A Global Spam Campaign Is Exploiting the Support to Rights Movements

• Actors are distributing the Trickbot banking trojan via a global spamming campaign that exploits the BLM movement.
• Most of the emails of this campaign are sent to the United States and Canada, but Cyprus is also a target.
• The topics of the messages concern the ongoing human rights protests, and the senders are supposedly state representatives.

Malicious actors are always on the lookout to exploit whatever is trending, and there’s always something hot in any given period. Researchers from the FortiGuard Labs have noticed a new global spam campaign which is exploiting the “Black Lives Matter” movement, distributing a large number of emails that use relevant subject lines. These messages come with malicious Microsoft Word attachments that the recipient is urged to open and review. The senders are supposedly the “state government”, the “county administration”, a “ministry”, or a state office.

Upon opening the document that’s attached to the email, users are met with a warning message that informs them of new updates that are available for the Office. Supposedly, they need to “Enable Content” to get these updates, but all the actors are trying to do is to convince the users to enable the macros on their suite. If they do it, the document loads a first-stage downloader, then creates a memory region to unpack the actual payload and fetches Trickbot. The malware is then establishing a connection with the C2 infrastructure, and the game is on.

If you have been following the news here, you may remember that Trickbot is one of the most widely used and persistent threats in the spamming world.

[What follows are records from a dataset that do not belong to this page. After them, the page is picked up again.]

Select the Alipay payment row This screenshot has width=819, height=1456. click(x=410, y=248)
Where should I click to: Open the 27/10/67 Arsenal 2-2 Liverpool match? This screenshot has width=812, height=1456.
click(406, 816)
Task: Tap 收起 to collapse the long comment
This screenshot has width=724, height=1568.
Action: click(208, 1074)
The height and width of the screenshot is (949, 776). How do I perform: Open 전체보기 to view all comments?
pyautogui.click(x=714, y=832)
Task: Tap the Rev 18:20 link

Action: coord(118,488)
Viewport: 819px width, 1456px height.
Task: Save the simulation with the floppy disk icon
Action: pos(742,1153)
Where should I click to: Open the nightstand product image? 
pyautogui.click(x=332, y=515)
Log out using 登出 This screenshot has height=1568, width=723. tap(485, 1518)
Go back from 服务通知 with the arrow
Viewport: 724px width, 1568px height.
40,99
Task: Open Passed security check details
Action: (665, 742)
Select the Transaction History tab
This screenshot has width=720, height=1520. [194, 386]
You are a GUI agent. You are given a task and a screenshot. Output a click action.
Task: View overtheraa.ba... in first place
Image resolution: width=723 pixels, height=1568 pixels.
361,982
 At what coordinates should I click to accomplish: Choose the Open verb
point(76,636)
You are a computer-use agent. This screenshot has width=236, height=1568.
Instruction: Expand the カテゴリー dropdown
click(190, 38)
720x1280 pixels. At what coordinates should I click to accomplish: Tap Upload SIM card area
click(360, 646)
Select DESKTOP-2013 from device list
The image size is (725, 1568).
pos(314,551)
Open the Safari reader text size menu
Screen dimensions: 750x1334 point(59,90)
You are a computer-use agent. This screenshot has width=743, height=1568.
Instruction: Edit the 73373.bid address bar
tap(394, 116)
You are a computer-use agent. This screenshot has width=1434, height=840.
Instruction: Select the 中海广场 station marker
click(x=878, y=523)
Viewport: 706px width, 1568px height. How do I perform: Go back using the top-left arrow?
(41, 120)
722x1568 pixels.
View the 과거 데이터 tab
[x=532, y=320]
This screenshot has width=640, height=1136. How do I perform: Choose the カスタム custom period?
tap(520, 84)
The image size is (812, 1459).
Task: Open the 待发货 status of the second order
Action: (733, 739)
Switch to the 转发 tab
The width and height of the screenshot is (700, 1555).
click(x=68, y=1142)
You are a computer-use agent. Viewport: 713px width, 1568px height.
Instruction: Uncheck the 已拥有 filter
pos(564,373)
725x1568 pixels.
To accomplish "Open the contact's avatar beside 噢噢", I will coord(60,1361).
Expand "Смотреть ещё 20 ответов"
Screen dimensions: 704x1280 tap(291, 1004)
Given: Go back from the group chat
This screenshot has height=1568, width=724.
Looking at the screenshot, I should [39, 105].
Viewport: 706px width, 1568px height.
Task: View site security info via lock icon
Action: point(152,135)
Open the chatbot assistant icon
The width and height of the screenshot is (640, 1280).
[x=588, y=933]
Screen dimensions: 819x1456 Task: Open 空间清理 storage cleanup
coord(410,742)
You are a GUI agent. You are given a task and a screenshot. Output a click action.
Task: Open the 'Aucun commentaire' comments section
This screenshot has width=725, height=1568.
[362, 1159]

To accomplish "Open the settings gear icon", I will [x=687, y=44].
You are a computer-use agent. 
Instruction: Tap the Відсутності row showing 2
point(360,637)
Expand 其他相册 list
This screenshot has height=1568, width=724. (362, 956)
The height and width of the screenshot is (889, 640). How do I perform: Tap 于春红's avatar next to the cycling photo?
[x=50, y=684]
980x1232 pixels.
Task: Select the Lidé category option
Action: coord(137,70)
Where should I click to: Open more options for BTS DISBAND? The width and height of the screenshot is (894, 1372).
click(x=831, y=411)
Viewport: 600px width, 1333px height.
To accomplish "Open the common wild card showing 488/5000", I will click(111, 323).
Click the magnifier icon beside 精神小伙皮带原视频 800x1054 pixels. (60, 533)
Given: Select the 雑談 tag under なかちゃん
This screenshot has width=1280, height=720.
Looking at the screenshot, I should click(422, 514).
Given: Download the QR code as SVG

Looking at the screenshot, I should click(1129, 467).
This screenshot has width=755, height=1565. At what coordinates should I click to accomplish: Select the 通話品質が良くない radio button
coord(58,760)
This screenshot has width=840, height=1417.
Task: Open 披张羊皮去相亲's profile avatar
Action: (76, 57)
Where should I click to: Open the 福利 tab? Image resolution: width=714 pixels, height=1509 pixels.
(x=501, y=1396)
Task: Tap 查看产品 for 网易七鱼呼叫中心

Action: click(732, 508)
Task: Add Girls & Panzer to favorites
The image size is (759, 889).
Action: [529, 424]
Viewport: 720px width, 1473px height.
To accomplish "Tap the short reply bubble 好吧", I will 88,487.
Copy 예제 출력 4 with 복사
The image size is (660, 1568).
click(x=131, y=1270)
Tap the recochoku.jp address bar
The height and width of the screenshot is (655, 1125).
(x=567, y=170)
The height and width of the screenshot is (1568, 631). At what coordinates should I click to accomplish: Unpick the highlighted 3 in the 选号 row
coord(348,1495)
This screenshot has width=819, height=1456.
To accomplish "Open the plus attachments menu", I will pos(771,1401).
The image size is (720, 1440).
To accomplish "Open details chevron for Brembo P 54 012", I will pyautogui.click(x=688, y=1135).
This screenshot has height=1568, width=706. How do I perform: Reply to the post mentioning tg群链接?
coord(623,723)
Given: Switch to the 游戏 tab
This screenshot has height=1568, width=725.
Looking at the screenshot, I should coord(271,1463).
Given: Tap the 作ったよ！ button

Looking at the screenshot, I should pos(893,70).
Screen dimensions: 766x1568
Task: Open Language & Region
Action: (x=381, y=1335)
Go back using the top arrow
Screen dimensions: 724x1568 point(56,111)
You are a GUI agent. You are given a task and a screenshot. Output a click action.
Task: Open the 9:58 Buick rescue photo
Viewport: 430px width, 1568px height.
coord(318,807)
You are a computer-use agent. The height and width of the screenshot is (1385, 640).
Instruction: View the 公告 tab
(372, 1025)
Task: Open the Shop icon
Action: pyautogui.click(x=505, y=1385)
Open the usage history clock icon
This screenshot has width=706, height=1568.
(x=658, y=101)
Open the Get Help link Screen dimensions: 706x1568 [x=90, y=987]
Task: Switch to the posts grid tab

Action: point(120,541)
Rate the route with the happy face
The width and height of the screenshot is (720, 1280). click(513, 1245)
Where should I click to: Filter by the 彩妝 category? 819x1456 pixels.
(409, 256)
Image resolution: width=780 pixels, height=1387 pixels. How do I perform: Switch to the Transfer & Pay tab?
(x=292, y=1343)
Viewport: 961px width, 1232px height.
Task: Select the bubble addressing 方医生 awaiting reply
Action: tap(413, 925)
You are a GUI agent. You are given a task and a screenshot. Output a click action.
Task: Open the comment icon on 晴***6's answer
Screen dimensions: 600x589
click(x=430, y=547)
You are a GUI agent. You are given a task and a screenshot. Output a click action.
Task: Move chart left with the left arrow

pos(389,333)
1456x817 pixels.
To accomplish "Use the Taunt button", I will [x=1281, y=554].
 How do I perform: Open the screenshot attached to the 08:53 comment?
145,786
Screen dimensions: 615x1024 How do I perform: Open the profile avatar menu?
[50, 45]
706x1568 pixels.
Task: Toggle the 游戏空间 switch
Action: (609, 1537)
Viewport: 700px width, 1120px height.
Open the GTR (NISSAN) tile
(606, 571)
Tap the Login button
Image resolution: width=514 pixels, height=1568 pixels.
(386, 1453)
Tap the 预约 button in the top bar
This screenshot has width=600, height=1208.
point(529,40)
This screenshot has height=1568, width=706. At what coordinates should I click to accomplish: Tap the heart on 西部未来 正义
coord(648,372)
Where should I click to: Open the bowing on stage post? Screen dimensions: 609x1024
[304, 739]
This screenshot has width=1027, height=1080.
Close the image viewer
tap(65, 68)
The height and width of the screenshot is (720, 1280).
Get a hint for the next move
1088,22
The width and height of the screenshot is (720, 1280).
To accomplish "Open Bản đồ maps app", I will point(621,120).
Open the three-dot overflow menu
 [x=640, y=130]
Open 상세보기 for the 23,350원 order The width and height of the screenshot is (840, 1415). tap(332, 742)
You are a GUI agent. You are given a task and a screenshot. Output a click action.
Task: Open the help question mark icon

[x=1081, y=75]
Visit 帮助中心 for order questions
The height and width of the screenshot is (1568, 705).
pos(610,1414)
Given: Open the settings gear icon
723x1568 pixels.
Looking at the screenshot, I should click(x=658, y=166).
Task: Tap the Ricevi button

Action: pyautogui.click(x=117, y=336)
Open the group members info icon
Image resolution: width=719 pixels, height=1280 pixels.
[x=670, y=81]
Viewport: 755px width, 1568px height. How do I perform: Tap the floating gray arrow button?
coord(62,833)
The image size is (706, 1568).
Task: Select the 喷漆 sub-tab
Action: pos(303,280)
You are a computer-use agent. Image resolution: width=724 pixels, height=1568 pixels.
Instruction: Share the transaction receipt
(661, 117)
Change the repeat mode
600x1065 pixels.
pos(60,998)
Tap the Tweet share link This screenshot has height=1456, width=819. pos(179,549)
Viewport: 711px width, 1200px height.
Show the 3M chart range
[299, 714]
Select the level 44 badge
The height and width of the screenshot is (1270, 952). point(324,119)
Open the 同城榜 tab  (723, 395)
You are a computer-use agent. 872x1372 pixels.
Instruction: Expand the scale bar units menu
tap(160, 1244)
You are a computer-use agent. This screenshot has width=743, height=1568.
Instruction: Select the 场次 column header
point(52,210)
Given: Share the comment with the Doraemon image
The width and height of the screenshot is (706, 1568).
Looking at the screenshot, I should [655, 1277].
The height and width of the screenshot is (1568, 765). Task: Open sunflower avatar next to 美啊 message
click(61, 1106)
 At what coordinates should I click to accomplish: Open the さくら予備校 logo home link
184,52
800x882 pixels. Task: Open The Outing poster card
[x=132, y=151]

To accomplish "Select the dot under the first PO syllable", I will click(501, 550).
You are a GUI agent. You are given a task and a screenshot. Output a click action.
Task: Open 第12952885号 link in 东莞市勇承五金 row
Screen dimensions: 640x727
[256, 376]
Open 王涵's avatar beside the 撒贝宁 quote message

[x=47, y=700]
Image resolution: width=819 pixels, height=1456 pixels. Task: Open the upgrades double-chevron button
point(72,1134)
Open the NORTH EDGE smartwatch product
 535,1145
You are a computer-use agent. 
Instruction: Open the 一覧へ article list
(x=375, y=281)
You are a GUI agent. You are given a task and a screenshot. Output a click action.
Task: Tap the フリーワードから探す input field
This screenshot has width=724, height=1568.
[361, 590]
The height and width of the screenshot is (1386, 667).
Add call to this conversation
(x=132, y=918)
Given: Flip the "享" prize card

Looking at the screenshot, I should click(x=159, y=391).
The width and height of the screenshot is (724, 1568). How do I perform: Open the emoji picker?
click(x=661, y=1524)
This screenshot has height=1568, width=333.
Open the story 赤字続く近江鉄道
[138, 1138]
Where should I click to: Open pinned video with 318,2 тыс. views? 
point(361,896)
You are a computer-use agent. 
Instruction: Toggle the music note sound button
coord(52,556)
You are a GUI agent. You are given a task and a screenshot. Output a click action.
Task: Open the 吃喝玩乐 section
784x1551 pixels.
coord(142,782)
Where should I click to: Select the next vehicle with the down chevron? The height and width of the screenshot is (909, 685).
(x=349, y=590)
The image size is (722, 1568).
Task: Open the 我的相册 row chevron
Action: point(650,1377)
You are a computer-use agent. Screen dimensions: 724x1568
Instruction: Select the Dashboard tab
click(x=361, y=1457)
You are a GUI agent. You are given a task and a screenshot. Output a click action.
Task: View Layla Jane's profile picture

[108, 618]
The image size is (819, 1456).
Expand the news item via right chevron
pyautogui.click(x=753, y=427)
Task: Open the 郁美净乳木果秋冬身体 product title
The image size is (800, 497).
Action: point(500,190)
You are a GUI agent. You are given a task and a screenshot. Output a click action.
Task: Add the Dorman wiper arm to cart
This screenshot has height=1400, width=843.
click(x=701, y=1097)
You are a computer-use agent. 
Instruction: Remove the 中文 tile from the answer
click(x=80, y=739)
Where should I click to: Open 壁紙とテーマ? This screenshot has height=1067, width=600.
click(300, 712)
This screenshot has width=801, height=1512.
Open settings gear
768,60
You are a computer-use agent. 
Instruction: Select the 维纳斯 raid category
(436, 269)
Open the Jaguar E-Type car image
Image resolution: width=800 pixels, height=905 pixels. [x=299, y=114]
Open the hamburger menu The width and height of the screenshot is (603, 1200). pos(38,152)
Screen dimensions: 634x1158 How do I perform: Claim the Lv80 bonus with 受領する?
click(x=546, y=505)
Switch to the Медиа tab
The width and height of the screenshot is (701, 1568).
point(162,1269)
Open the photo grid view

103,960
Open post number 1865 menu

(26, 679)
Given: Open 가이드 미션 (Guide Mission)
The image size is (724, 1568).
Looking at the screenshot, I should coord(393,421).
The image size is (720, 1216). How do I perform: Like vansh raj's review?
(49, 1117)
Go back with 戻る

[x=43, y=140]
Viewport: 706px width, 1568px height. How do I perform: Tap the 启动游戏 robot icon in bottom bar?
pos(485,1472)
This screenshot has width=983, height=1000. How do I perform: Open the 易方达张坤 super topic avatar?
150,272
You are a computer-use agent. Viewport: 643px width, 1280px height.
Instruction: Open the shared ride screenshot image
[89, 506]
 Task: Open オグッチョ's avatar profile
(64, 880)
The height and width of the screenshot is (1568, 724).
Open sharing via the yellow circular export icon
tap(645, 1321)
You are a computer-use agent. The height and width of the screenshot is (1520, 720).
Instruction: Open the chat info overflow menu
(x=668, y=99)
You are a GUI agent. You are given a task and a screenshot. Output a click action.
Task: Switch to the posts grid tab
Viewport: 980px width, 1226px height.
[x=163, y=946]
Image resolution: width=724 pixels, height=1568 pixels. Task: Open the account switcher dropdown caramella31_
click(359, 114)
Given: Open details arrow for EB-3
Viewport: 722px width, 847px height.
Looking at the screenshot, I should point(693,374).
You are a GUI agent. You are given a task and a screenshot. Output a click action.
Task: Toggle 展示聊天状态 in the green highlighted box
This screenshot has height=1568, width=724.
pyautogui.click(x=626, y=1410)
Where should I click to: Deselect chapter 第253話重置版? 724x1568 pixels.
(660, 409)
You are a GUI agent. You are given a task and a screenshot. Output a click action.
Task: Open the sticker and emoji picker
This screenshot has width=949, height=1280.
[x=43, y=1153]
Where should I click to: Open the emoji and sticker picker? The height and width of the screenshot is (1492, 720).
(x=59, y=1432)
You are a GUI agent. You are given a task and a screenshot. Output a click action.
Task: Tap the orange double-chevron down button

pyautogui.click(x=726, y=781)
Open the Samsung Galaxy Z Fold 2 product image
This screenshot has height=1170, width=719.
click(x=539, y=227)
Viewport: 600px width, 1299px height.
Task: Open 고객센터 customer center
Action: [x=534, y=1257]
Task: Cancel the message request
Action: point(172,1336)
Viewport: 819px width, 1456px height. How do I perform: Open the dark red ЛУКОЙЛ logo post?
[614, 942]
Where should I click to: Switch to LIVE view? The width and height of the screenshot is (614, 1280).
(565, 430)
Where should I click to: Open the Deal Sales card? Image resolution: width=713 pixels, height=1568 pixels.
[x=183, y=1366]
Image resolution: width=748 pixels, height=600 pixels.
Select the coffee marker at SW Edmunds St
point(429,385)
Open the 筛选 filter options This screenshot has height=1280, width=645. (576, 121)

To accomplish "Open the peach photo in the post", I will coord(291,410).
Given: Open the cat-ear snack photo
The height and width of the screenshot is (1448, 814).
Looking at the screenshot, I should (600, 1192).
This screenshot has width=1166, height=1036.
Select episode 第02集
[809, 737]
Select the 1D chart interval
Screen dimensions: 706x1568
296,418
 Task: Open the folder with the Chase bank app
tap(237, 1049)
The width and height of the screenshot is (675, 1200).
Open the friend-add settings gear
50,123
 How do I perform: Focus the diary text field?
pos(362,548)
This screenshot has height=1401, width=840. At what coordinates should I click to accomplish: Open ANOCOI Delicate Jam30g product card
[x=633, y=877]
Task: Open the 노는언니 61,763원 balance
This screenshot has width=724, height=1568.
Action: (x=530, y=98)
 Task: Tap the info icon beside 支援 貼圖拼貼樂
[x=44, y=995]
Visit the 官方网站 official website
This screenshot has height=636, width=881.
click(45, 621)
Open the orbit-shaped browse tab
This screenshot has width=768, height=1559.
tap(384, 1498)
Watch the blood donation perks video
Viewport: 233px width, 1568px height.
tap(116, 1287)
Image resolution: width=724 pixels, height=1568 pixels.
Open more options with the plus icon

It is able to steal sensitive Windows Active Directory data, abusing legitimate cloud services to stay undetected, and having the ability to pass through email spam filters by using Google URL redirection techniques. In general, Trickbot is a powerful banking trojan that has many tricks up its sleeve, and global spam campaigners are still opting to use it.

Fortinet noticed the spike in this campaign's activity on June 10, 2020, with targets in the US and Canada receiving the vast majority of the spam volume. France, Cyprus, and Italy are also seeing some activity, although much less. Some spam spreading addresses are also sending messages to targets in Thailand, while others focus on the United Kingdom. Interestingly, Cyprus consistently appears as a target in all cases.

Besides reviewing firewall settings and spam filtering rules, the single and most simple thing you can do to stay safe from threats of this kind is to keep macros on your MS Office suite disabled. Even better, do not download any document attachments that come via unsolicited messages, no matter what's on the subject line of who is supposed to be the sender.